Sensing perhaps that “some” might consider this kind of thing to be legislating from the bench, the judge goes out of his way to point out that he’s just following the law, and that there’s no political component to his decision whatsoever:

This court stresses legal positions intentionally. It is not unmindful of the current intense political debate over issues of education. However, its duty and function, as mandated by the Constitution of the United States, the Constitution of the State of California, and the Common Law [wut?], is to avoid considering the political aspects of the case and focus only on the legal ones. That this Court’s decision will and should result in political discourse is beyond question, but such consequence cannot and does not detract from its obligation to consider only the evidence and law in making its decision.

(Emphasis and pomposity in the original)

Speaking of politics:

Students Matter, the non-profit that funded the multi-million dollar suit, is founded and primarily funded by David Welch.
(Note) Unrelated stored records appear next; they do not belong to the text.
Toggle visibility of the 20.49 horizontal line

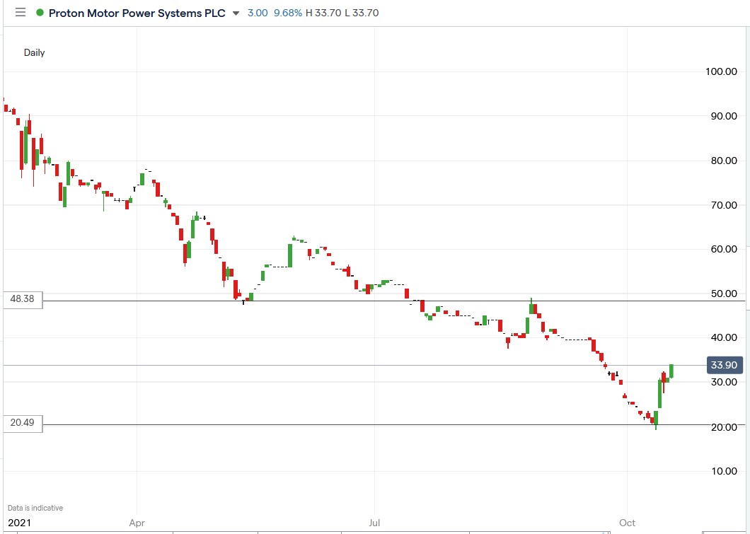pos(23,424)
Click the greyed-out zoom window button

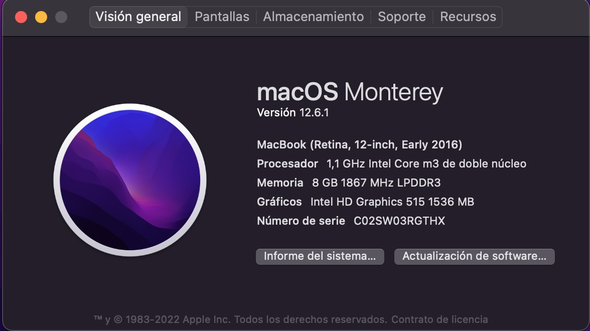[61, 17]
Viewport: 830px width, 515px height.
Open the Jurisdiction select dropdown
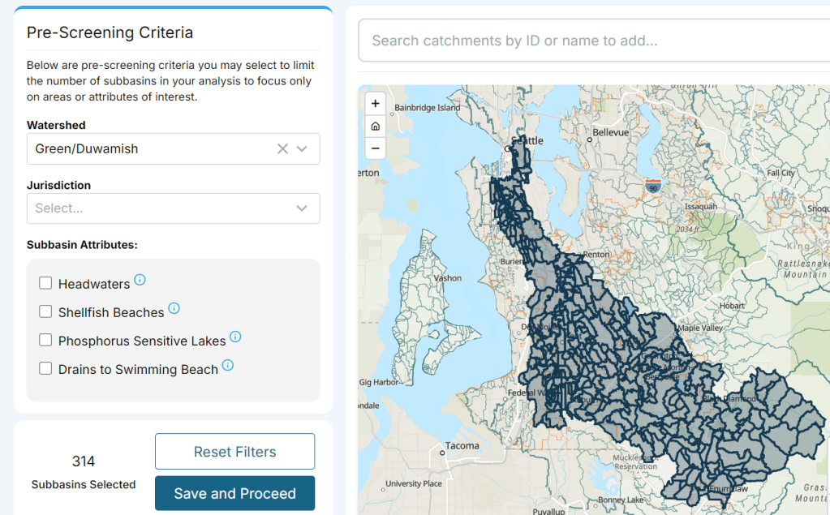(173, 208)
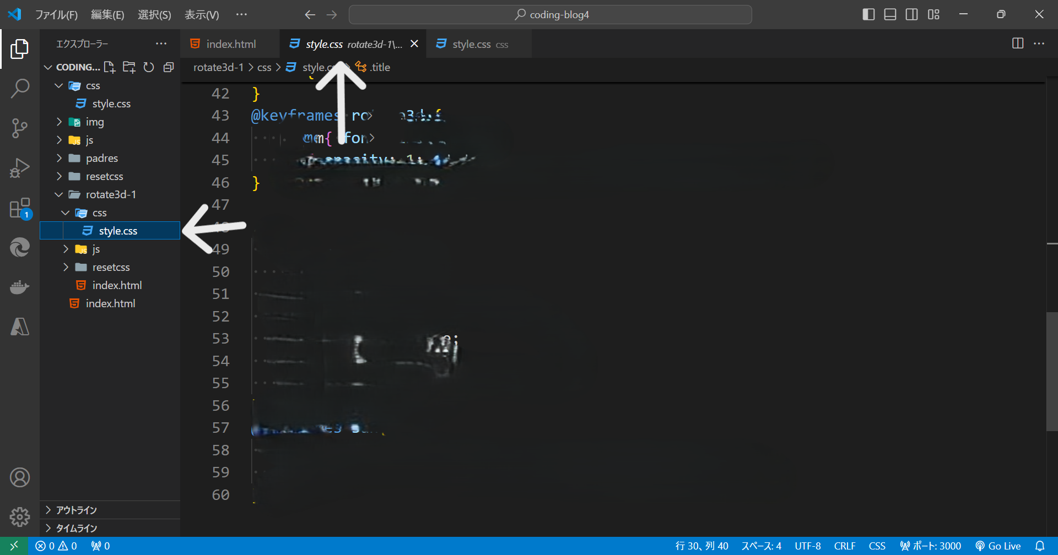Expand the padres folder
The height and width of the screenshot is (555, 1058).
click(x=101, y=158)
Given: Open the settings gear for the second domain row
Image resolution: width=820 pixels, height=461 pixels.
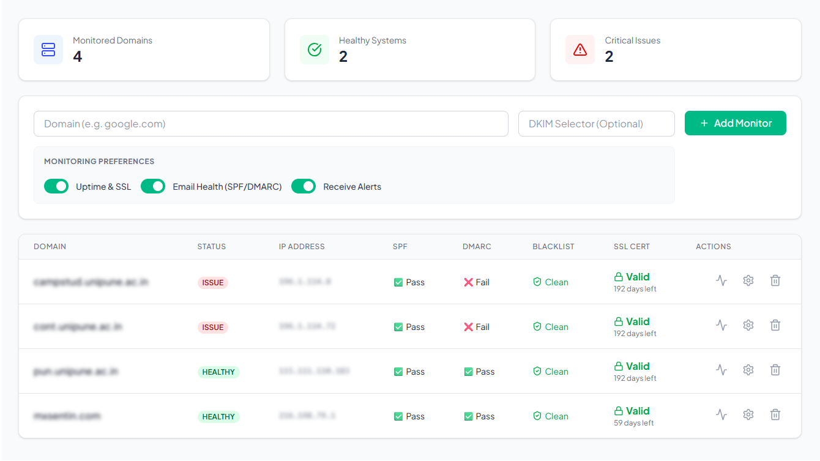Looking at the screenshot, I should [748, 325].
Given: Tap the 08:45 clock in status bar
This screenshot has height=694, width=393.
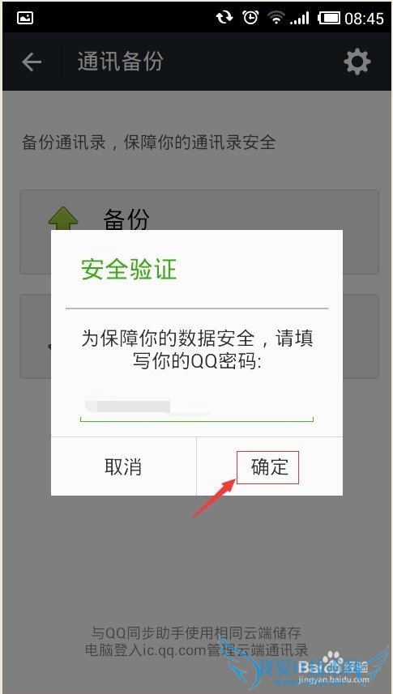Looking at the screenshot, I should [364, 19].
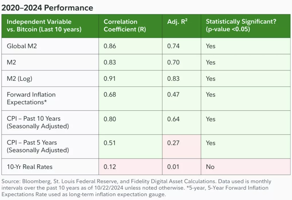Select the 0.83 Adj. R² cell
Screen dimensions: 292x200
(173, 79)
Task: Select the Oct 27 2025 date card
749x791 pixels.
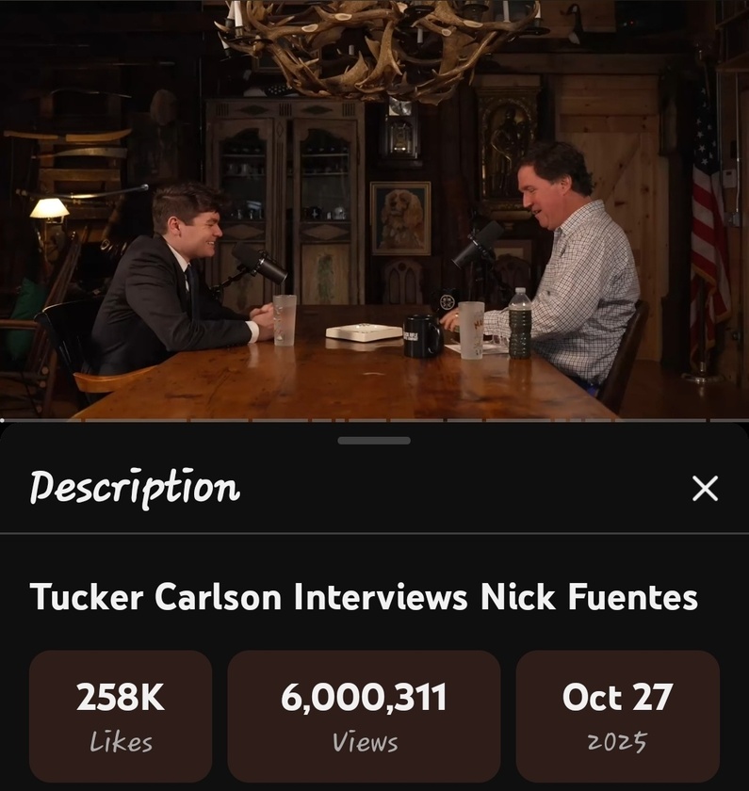Action: coord(618,716)
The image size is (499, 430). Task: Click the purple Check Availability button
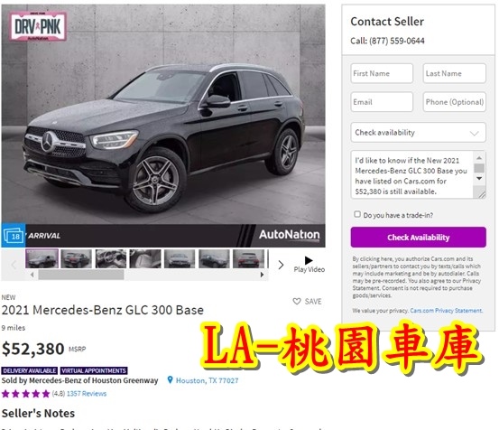coord(418,238)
Welch made his fortune in fiber optics, first serving as CTO of SDL when the company went through a $41 billion merger with JDS Uniphase in 2000 and later founding Infinera.
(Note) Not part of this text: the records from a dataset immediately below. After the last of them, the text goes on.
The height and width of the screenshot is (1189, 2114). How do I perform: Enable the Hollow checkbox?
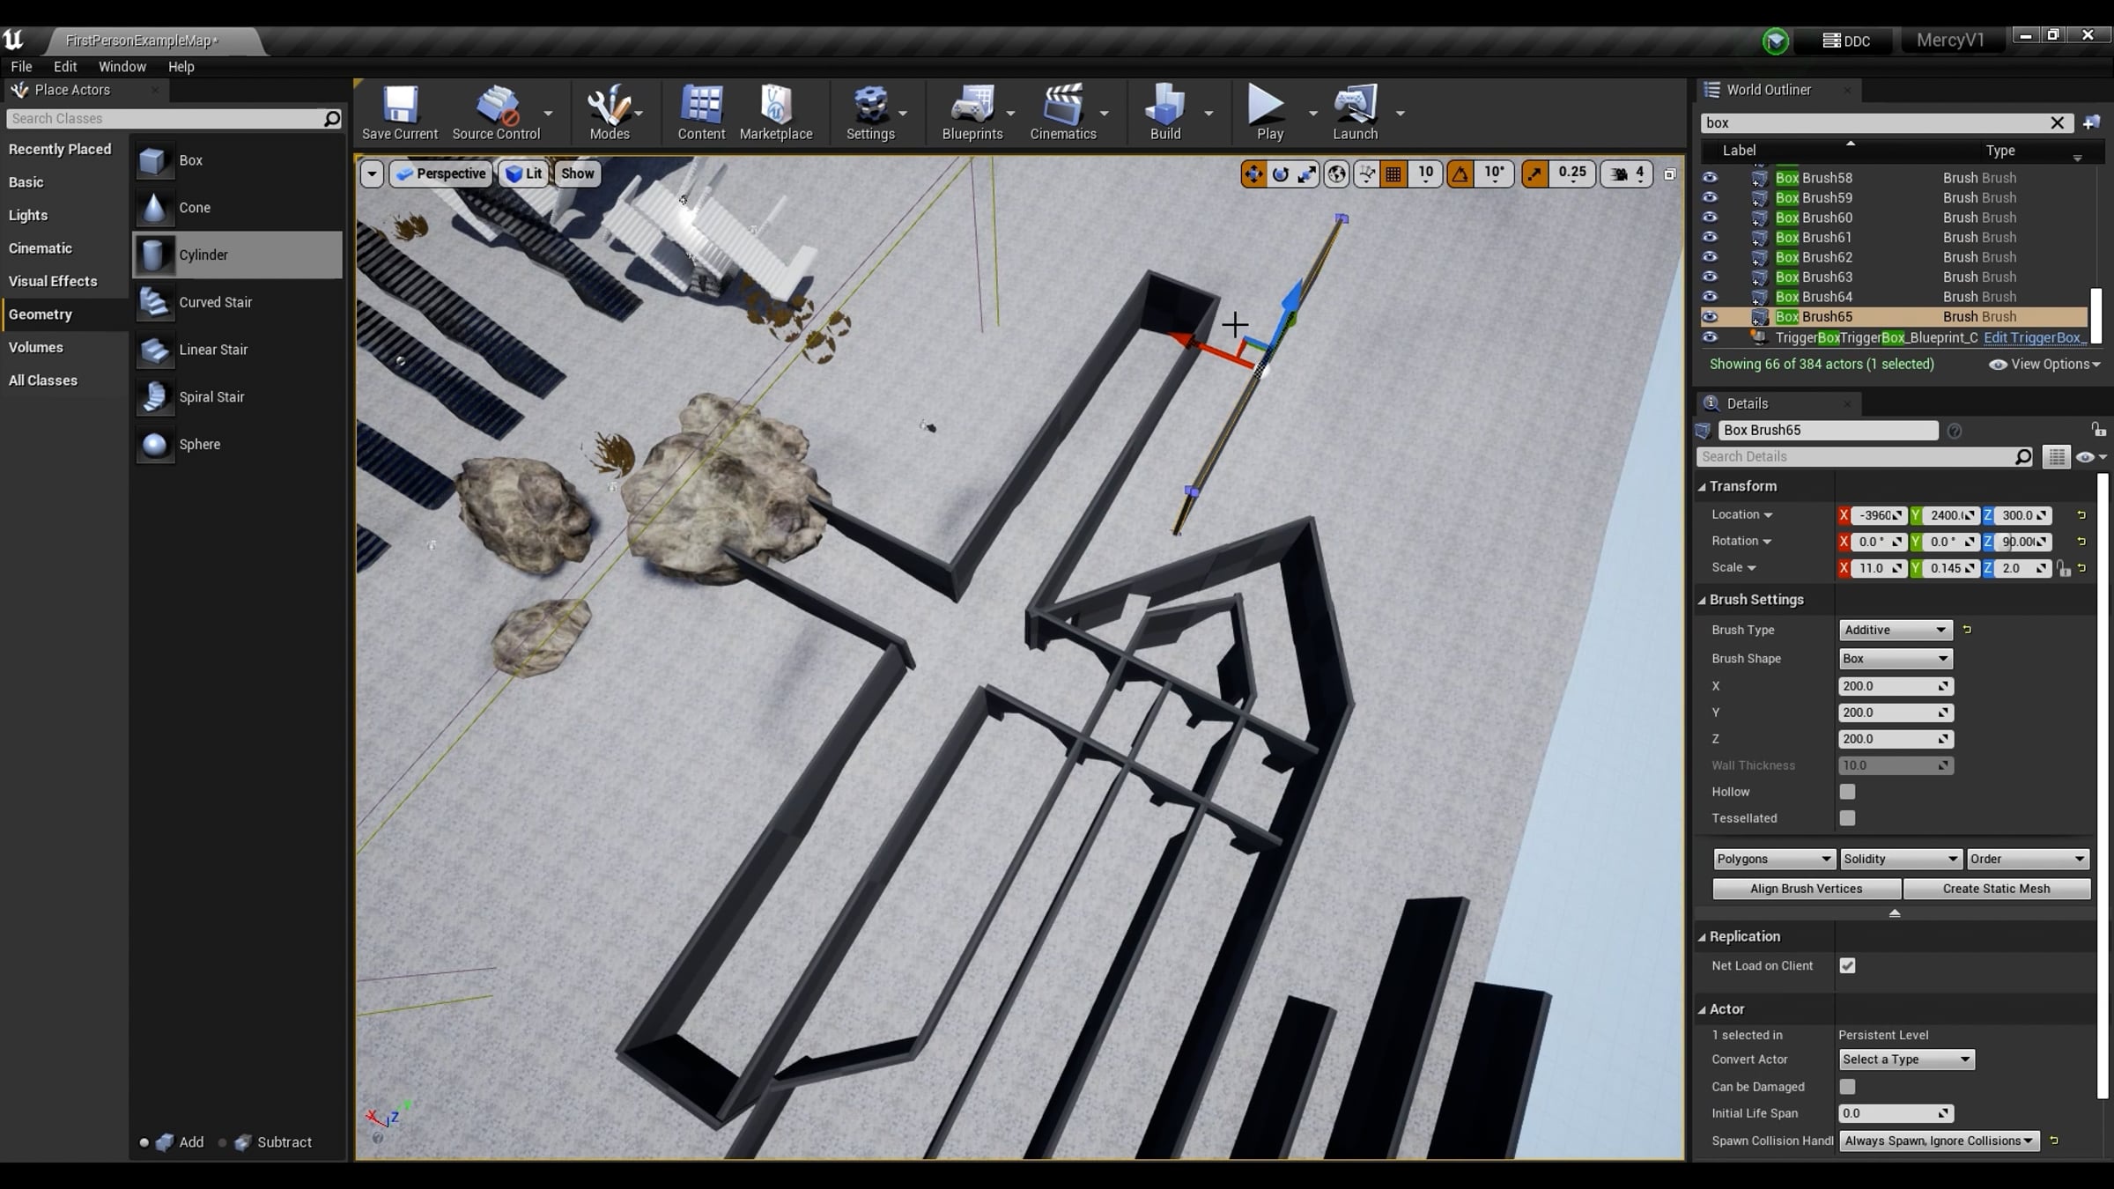tap(1847, 792)
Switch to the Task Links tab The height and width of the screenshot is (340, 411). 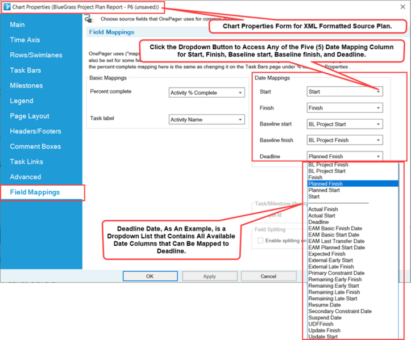tap(27, 162)
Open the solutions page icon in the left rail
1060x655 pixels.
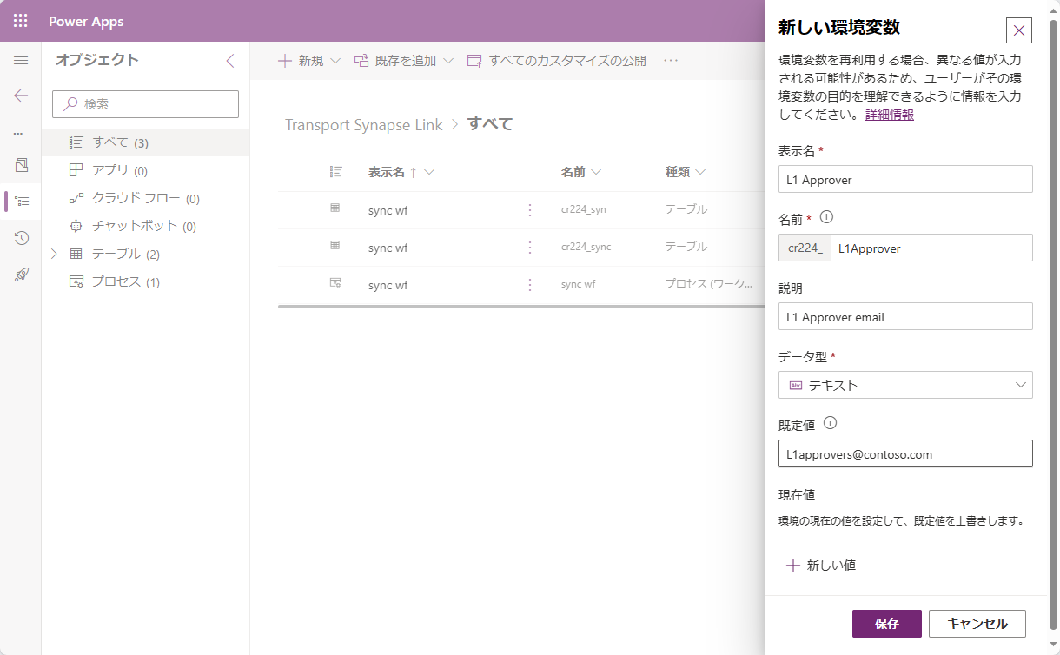20,165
In 2010, Welch founded Students Matter, claiming his “passion for public education arises from his roles both as a parent of three school-aged children and as an employer in two highly successful start-ups in Silicon Valley.” Students Matter was unique, as an investigation by Capital & Main discovered, because Welch “had virtually no background in education policy or any direct financial stake in the multibillion-dollar, for-profit education and standardized testing industries.”
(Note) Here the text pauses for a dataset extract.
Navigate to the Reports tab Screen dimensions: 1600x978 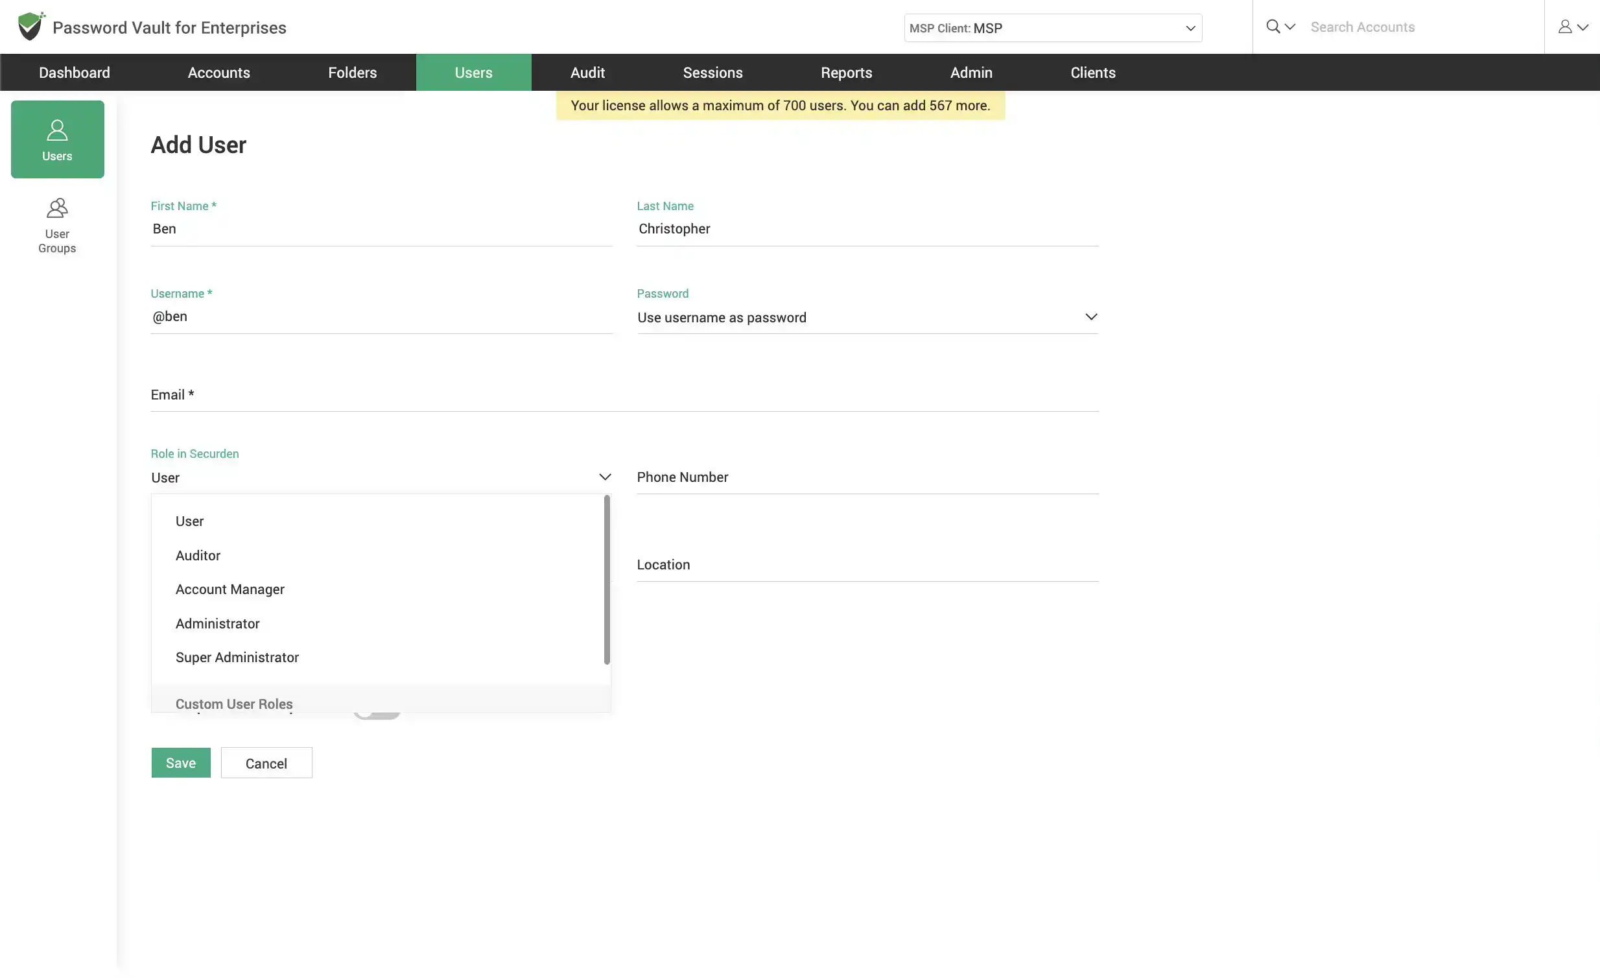846,72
However, Welch quickly cozied up to organizations and individuals that work to privatize America’s once-great education system:

Yet Welch and his nonprofit play a special role among a group of other nonprofits and personalities whose legal actions, school board campaigns, op-eds and overlapping advisory boards suggest a highly synchronized movement devoted to taking control of public education. The David and Heidi Welch Foundation, for example, has given to NewSchools Venture Fund, where Welch has been an “investment partner” and which invests in both charter schools and the cyber-charter industry, and has been linked to the $9 billion-per-year textbook and testing behemoth Pearson. Welch has also supported Michelle Rhee’s education-privatizing lobby StudentsFirst, most recently with a $550,000 bequest in 2012.

StudentsFirst also turned up on an early list of Students Matter’s “advisory committee” that included ardent education privatizers Democrats for Education Reform, Parent Revolution and NewSchools Venture Fund. Both StudentsFirst and NewSchools Venture Fund also appear on a list of Vergara supporters that includes the California Charter Schools Association, along with Los Angeles Unified School District superintendent (and onetime Vergara co-defendant) John Deasy and former Oakland Unified School District superintendent Tony Smith.

Meanwhile, Welch lives in Atherton, home to the most expensive zip code in America, where the cheapest house on the market in 2013—”a 1,194-square-foot, two-bedroom bungalow”—listed for $1.2 million. And Welch is in good company, with Eric Schmidt, Charles Schwab, and Meg Whitman all living in the Valley enclave. So with his own children facing no meaningful obstacle towards obtaining a first-rate public education, Welch “recruited” nine children primarily from low-income communities, “saying teacher job protections harm their ability to get the ‘adequate’ education they are promised in the state constitution.”

And that tactic, argued in court by a legal team co-led by George W. Bush’s Solicitor General Theodore Olson, paid off today in the courts.

Meanwhile, even the liberal Obama administration etc etc:

The ruling was hailed by the nation’s top education chief as bringing to California — and possibly the nation — an opportunity to build “a new framework for the teaching profession.” The decision represented “a mandate” to fix a broken teaching system, U.S. Education Secretary Arne Duncan said.